Here’s a few ways to increase your chances when pursuing these spawning pinkfins. (1) – When first anchoring at a spot, cast to the sides of your boat rather than dropping your baits over the side – because the perch won’t be directly beneath your boat – at least not for several minutes. (2) – Avoid fishing near groups of boats that are not catching perch. They are basically telling you where the fish aren’t – although in rare instances the boats may have enough bait in the water to chum the perch in. (3) – The perch are in almost constant movement and usually when you are catching perch and the bite stops, it’s because the perch have moved, rather than quit biting. – and they usually move in the same direction as the tide is flowing. (4) The perch tend to bite best when there is noticeable tidal current, but fishing in the early morning offers two advantages in that boat traffic has not yet spooked the perch and the wind is not yet a factor.
Some striped bass are being caught on Smith River and striper carcasses were left in the dumpster at the fish cleaning station at Winchester Bay’s East Boat Basin last week. Don’t expect much striper talk as these anglers tend to be a secretive lot.
Anglers casting spinners from the bank at Half Moon Bay and Osprey Point are still catching a few salmon each week and and fishing success should improve over the next several weeks.
The ocean finclipped coho salmon season opens Saturday with a quota of 26,000 fish. If the Chinook salmon move closer to the surface and become reachable by sport anglers – the ocean salmon fishing could be good. Some Chinook salmon will begin entering the lower Umpqua River on their spawning run in early July.
Crabbing at Winchester Bay continues to improve with ocean crabbers enjoying the best success, but crabbing at Half Moon Bay is also productive.
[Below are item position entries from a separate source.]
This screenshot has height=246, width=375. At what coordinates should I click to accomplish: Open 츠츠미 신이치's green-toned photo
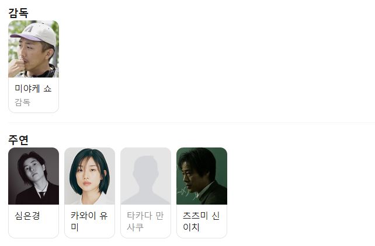(202, 176)
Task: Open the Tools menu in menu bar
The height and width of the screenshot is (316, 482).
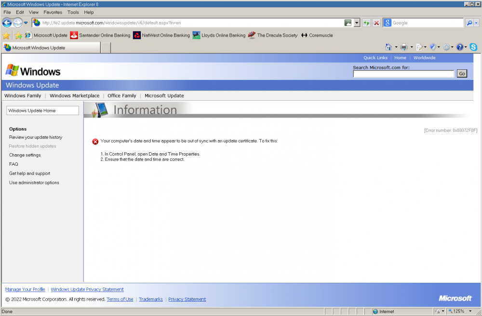Action: [73, 12]
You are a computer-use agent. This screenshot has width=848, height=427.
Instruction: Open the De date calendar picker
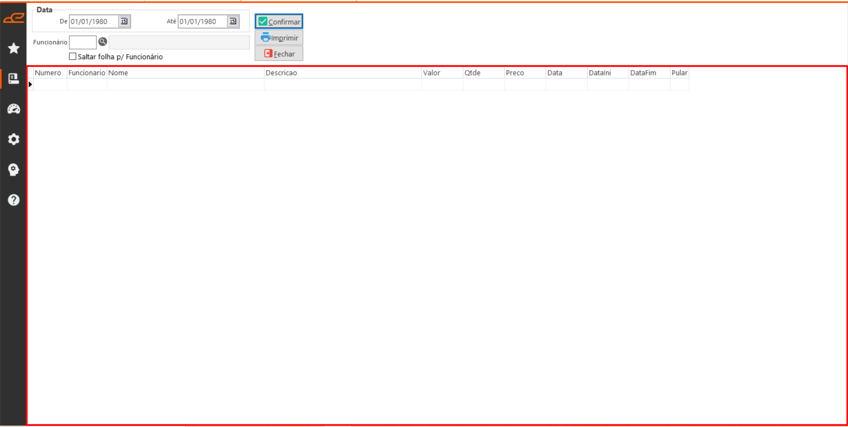point(124,21)
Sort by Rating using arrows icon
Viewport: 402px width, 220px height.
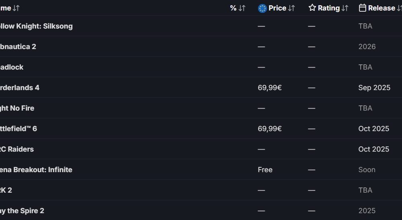click(345, 8)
Crabs are becoming a nuisance to flounder anglers fishing near the RV park in Winchester Bay. Some anglers have discovered that the crab problem can be minimized by slowly, but constantly moving their flounder-intended baits across the bottom.
I recently read an interesting article in the USA Today newspaper that stated that the annual summertime low-oxygen area in Maryland’s Cheasapeak Bay would be normal-sized this year. I thought that sounded pretty good in an era of ever-increasing air and water temperatures – until the last part of the article went on to state that this year’s low-oxygen area would have the same water volume as it would take to fill 2.3 million Olympic-sized swimming pools.